### What is asked
(1) In the thread about the broken tap, why does the poster with the cracked block expect the sump plate to still hold oil?
(2) According to the thread about the broken tap, how must a broken tap be removed, since drilling won't work?

I believe the OP told us that's his broken off tap we are looking at. Do you have a good flat cover? I think yeah get the case super clean with solvent, then smear on the JB weld, use wax paper and lightly install the cover, let the JB weld set, remove the cover and file or sand away any extra WB weld. Replace cover and gasket with maybe hylomar or yamabond on the engine side of the gasket grease on the cover side. Leave the gasket on the case when doing filter cleaning. I'd probably try it less that one bolt. Resist the temptation to over tighten any other bolts! It sure does suck to break off a tap.
 
Correct me if I am wrong but am I seeing a cracked and bent area right where the corner of the sump plate goes?

Yes, but the sump plate is also bent, so it should be the same shape and should hold oil. The block cracked because the engine/sump plate are hitting the frame. It's a big crack, but it's under the gasket. I don't know if in the future the crack will get bigger, and I don't really know how strong that area needs to be. I was going to file the sump plate down about 1/8" to make room so it doesn't hit the frame, but I don't know if the plate will be too weak or if the bottom end needs to be solid. I don't have a gasket (out of stock) and was going to use "the right stuff gasket maker".

Should I use the JB Weld putty that you knead, or the liquid epoxy that you mix together?

Should I order a cork gasket instead of using "the right stuff gasket maker"?
Or would it be better to make my own paper gasket?

I think I'm going to try the JB Weld fix and hope for the best...
 
You have some form of grave misfortune at work there, since the sump plate contacts the frame. I just pulled mine Saturday for the first time, and there is no contact, not even close. Is the frame tube bent?
On the subject of your problem, check McMaster Carr for Tap Extractors. They are made in 3 flute and 4 flute designs in 4 or 5 different sizes. From what I can see you need a 3 flute extractor to try to get that thing out. Right now you have all the time in the world to try to get it right. A broken tap does not succumb to drilling. It has to be ground away with a tungsten carbide tool, which unfortunately is both fragile and expensive. At least you are not defeated yet. My direction would be to try to get it out so you can use the location, and get a flat sump plate and mold the depression with JB weld as Gary suggested.
What you are looking at is unfortunately what I get from folks a lot of times. They go after something they probably should not mess with, with the best of intentions at heart, then when it goes totally FUBAR, they come and get me to bail it out.
Once you get that taken care of, take a hard look at why the sump plate and the frame are meeting each other. That is a serious concern, IMO.
$0.02
 
I agree with that much of a prong to the lower engine everything about that bike is suspect as far as straight not fractured etc. Maybe everything else is fine but it's a heads up to be looking closely. I think lesser sump/frame interference in that area is fairly common. Repeated flopping it on the side stand or perhaps kick starting while on the side stand probably does it. Or a low side drop.... If the sump is just "tight to the frame" I admit I will take a big ole chunk of hardwood and a maul and convince the frame/side stand back away from the sump a bit with a few good smacks. :shrug:

I think the sump bolt holes are closed at the back aren't they? Good chance someone bottomed their tap and that's what broke it.

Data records
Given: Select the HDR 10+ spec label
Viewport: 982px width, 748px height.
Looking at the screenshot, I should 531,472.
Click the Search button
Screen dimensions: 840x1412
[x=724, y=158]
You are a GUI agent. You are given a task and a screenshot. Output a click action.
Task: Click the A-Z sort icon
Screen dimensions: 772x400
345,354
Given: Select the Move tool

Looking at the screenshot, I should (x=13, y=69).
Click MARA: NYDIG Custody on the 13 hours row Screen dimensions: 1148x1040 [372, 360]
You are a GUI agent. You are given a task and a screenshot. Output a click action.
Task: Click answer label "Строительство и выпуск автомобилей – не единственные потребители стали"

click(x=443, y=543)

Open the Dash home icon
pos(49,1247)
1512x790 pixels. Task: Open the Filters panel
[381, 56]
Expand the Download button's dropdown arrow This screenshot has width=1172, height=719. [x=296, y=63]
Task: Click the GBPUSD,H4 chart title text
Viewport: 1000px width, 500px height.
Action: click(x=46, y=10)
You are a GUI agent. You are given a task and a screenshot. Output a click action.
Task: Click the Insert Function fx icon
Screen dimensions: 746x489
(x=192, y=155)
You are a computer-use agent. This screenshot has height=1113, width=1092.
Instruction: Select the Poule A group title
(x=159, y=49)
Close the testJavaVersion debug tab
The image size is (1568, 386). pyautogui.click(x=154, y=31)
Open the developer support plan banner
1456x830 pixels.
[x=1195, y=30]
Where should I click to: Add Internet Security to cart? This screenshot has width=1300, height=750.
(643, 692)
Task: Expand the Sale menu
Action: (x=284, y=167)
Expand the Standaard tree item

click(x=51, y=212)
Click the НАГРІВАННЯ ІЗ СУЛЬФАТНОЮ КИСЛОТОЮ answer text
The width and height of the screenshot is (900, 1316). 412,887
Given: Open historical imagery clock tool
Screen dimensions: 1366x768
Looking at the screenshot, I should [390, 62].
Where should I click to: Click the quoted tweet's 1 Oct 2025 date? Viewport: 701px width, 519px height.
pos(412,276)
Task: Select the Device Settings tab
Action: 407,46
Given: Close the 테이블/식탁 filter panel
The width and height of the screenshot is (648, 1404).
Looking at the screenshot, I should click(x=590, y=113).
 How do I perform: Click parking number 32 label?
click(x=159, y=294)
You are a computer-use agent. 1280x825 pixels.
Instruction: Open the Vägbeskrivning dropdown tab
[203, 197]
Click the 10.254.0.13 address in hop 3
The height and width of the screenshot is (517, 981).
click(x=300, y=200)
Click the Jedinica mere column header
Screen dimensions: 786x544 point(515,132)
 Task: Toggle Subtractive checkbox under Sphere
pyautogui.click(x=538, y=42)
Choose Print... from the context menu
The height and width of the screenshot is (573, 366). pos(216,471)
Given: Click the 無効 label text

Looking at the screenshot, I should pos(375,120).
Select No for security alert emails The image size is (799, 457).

### Responses in order
(1) The sump plate is bent too, so it should match the shape of the cracked and bent area of the block. The crack is also under the gasket.

(2) It has to be ground away with a tungsten carbide tool.